Erlang is a much older programming language, for which the Erlang VM was designed. Erlang was initially conceived of at Ericsson, for use in telecommunications. They needed to be able to handle many different calls at once, and so needed a programming model that support many different workers, or "actors" running concurrently. The Erlang VM leverages the actor model to do this.
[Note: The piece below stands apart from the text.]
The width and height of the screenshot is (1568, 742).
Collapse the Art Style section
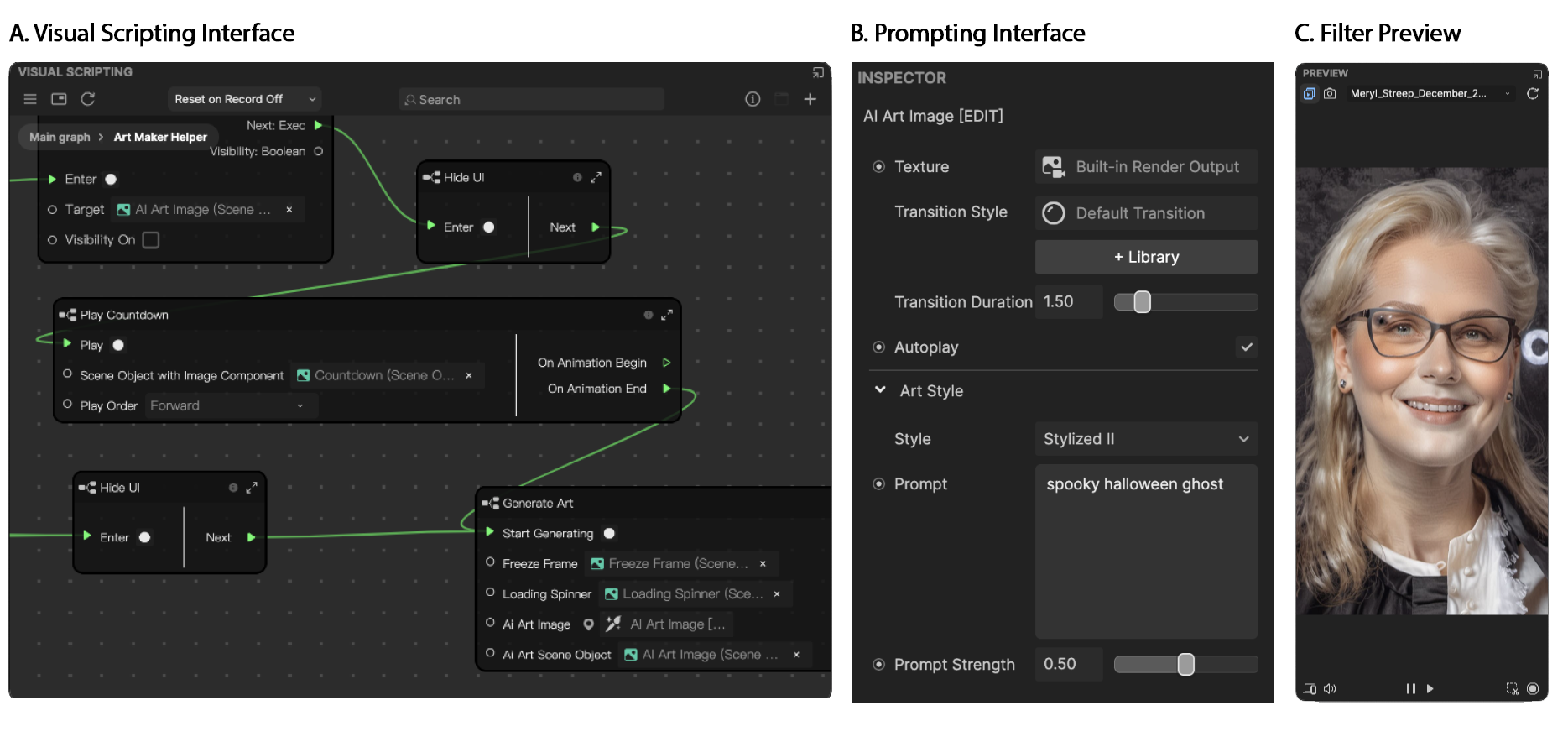880,390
How is Elixir different from Erlang?
Elixir has an arguably friendlier syntax, but for the most part is very similar to erlang in terms of language constructs. One major addition to the language however is metaprogramming. Elixir has a rich and easy to use macro system, and an almost homiconic syntax, somewhat reminiscent of Lisp, but without the parens. Elixir also comes with a somewhat richer standard library. Another big advantage of Elixir is very easy interop with Erlang: calling an Erlang function is as simple as calling an Elixir one, and Erlang users can also use Elixir functions with little pain.
What is the actor model?
We've mentioned the actor model a few times, but what exactly is it? The actor model is 2 things
- Lightweight processes in which code can run
- Ways to communicate between processes
In elixir / erlang, we can run millions of processes concurrently with no worry at all. Each process has its own memory and resources, and to share these, they must communicate. Communication via processes is done via "message passing" where a process A will send a message to another process B, ready to receive and respond to that message. The only way to share data is by communicating, no 2 processes can hold onto the same piece of memory. This model avoids many problems arising from shared concurrent state (though not all, mind you).
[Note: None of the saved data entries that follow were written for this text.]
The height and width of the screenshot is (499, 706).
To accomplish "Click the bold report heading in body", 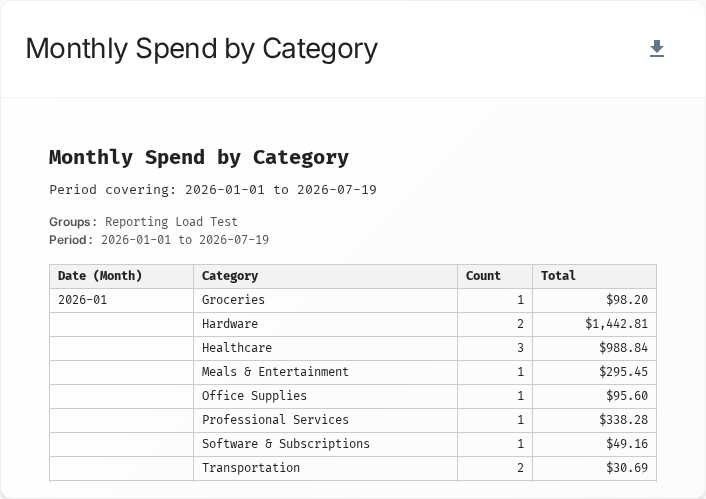I will pos(199,158).
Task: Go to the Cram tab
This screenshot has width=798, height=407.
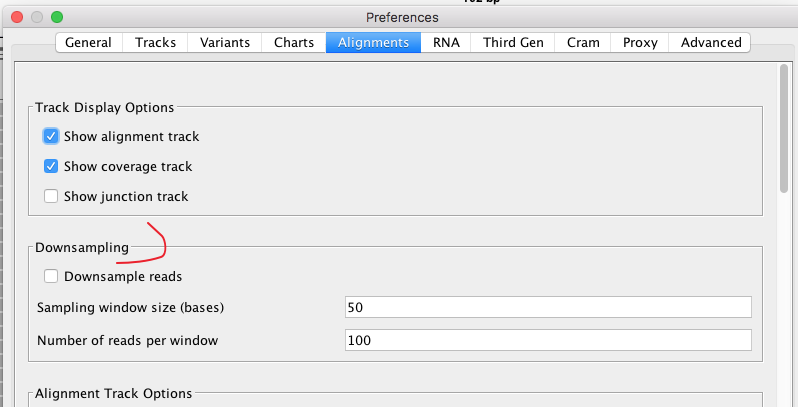Action: 583,42
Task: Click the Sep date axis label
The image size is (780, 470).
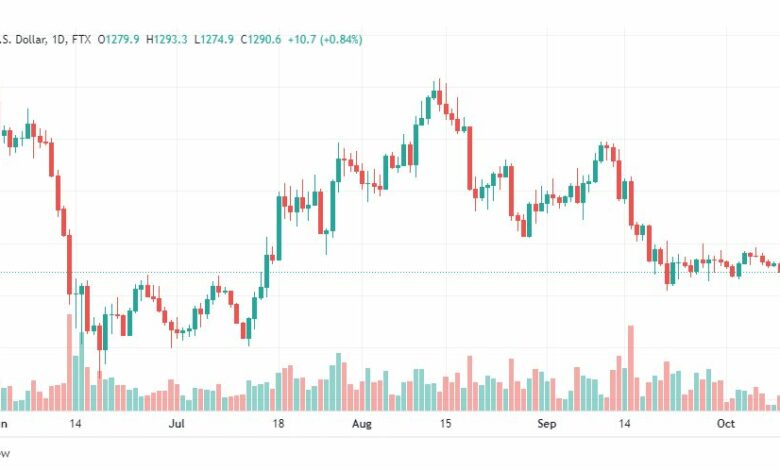Action: tap(546, 424)
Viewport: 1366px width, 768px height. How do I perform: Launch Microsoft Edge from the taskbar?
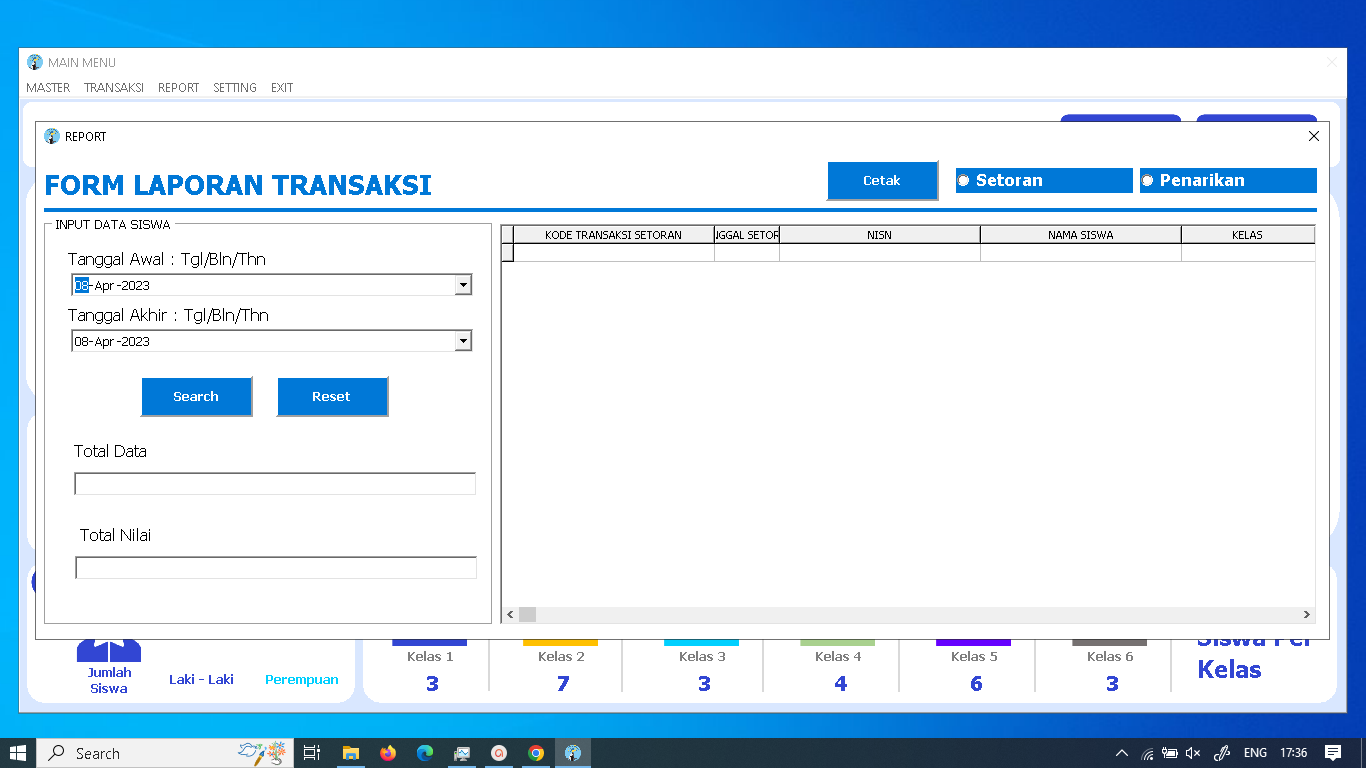tap(423, 752)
How do I learn more about Elixir?
There's quite a few resources on Elixir, including a few books https://elixir-lang.org/learning.html#books.
A good place to start if you're interested is the website itself: https://elixir-lang.org/ which includes a lot of information about the language, including a guide to installing and getting started with it, as well as a large tutorial guiding you through most of the language's constructs.
Another tutorial series that goes a bit more in depth is: https://elixirschool.com/en/, which I used when learning the language myself.
Code Examples
A Simple Hello World
IO.puts "Hello World from Elixir!"
Various ways of summing a lists
The first works via recursion and pattern matching on the shape of a list, the second works by using a function defined in the Enum module.
defmodule Sums do
def sum_list([], acc) do
acc
end
def sum_list([head | tail], acc) do
sum_list(tail, head + accumulator)
end
def sum_list2(list) do
Enum.reduce(list, fn x, acc -> x + acc end)
end
end
Concurrent Processes
A simple example how simple processes can delegate work between eachother. The different processes here are running in parallel after being spawned.
defmodule Dialogue do
def printer do
receive do
{:msg, msg} -> IO.puts msg
end
end
def person(my_name, printer_id) do
receive do
{:hello, name, address} ->
send(printer_id, {:msg, "I got a message from #{name}"})
send(address, {:hello, my_name, self()})
end
end
def run_dialogue do
printer_id = spawn(printer)
joe = person("Joe", printer_id)
send(joe, {:hello, "Omniscient Programmer", self()})
end
end
A concurrent Key/Value store
defmodule Store do
def store(map) do
new_map = receive do
{:put, k, v, callback} ->
new = Map.put(map, k, v)
send(callback, :success)
new
{:get, k, callback} ->
v = Map.get(map, k)
send(callback, {:success, v})
map
end
store(new_map)
end
def run_store do
store_id = spawn(fn -> store(%{}) end)
send(store_id, {:put, "North Pole", "Santa", self()})
send(store_id, {:get, "North Pole", self()})
# Santa should be printed
receive do
{:success, v} -> IO.puts(v)
end
end
end